あさ。とてもねむたそうに目をこするさんがくに、はやとがこえをかけました。
「どうした?きょうは、やたらねむそうだな」
「はやとさん、あのねー」
さんがくは、よるのできごとを、はなしました。
「うーん……それってトイレのおばけかなぁ……でも、オレもみたことないなぁ」
はやとも、くびをかしげています。
「でも、とってもこわかったです……ちゃんとトイレにいってから、ねないと」
「そうだな」
そんなはなしをした、よる。
はやとは、よなかにのどがかわいて、おみずをのむために、ねどこをでました。
ろうかは、まっくらです。
しばらくろうかをあるくと、
「ヒッ……ヒッ……」
という、こえがきこえてきました。
「さんがくがいってた“こえ”って、これかぁ」
はやとも、こわいきもちはありましたが、おばけがみられるとおもうと、それはそれでわくわくしながら、こえのほうにむかいました。

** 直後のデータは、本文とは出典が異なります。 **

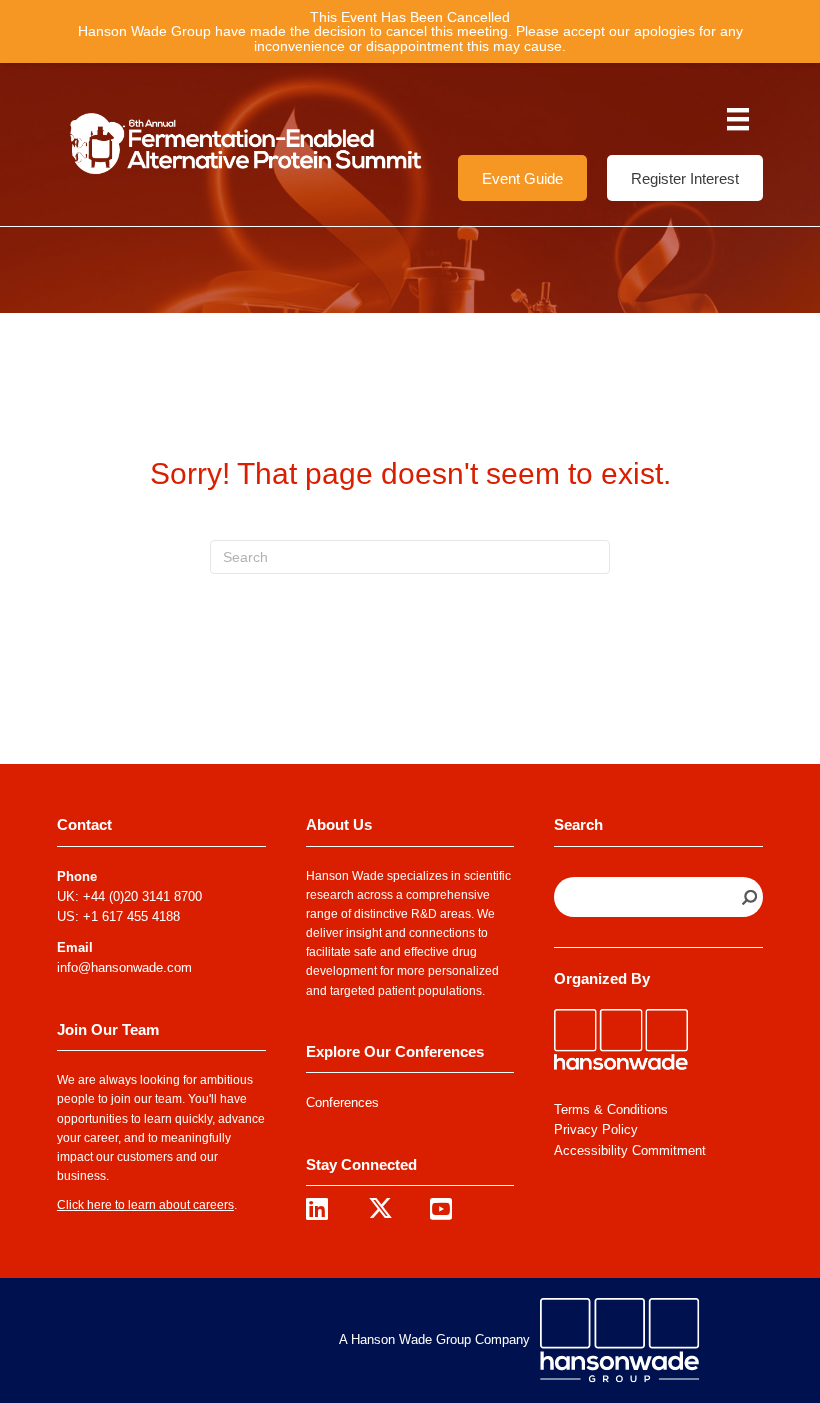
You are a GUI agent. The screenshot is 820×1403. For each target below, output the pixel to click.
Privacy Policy (596, 1129)
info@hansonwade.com (124, 967)
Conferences (342, 1102)
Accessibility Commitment (630, 1150)
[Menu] (738, 119)
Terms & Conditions (611, 1109)
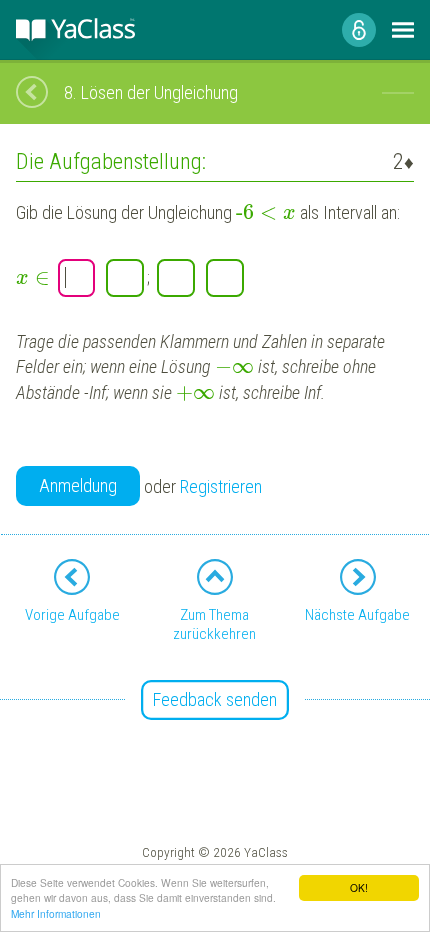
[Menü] (403, 30)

「こえがだんだん、でかくなってきたなぁ」と、おもっていると、あしもとから“カサッ”という、おとがしました。
なにかをふんだようです。
「ん?」
と、したをみると…
そこには、かみのながい、おばけのようなもののしゃしんが、いっぱいおちていました。
はやとは、あまりのこわさに、へやへはしってもどりました。
それからあさまで、ねむることができませんでした。
あさ、はやととさんがくが、なぞのこえとしゃしんのはなしをしていると、やすともがやってきました。
「おばけェ!?いるわけねーヨ!」
「じゃあ、つかまえてきてくださいよ!」
「そうだそうだー!おめさん、おばけつかまえてこいよ!」
「やだヨ!」
そんなはなしをしながら、やすともはおもいだしました。
それは、このまえ、おおきいみんながみていた“えいが”。
そのえいがでは、おばけをそうじきで、つかまえていたのです。
やすともは、
「そうじきがあれば、おばけをつかまえられるんじゃねェの?」
と、いいました。
そのひの よる。
さんがく、はやと、やすともは、そうじきをかかえて、あの“こえ”をさがしました。
すると、やはりトイレにむかうろうかから、
「ヒッ……ヒッ……」
という、こえがします。
「このおばけェ!かんねんしろー!」
やすともが、そうじきを、こえのするほうにむけました!
すると、どうでしょう。
「いたい!いたいぞ!やめ、やめろっ!」
ききおぼえのある“こえ”です。
「…オメーなにしてんのォ……」
おばけのしょうたいは、なんと、じんぱちでした。
ちらばっていた、かみのながいひとのしゃしんは、ゆうすけのしゃしんです。
「ゆうすけに、あいたいんだぁー!!」
「それで、こんなところでよなかに、しゃしんひろげて、ないてたわけェ!?びっくりするだろーがヨ!ぼけなす!!」
「この、“ゆうすけにあいたい”という!きもちが!わからんのかー!」
そういって、わんわんとなく、じんぱち。
「ここでまたなかれると、じんぱちとわかっていてもこわいなァ…」と、おもったやすともは、つぎのひ、おおきいあらきたさん・とうどうさんに、ゆうすけとじんぱちをあわせてあげるように、おねがいしました。
ゆうすけとあそぶことができたじんぱちは、よなかにしゃしんをひろげてなくことは、なくなりました。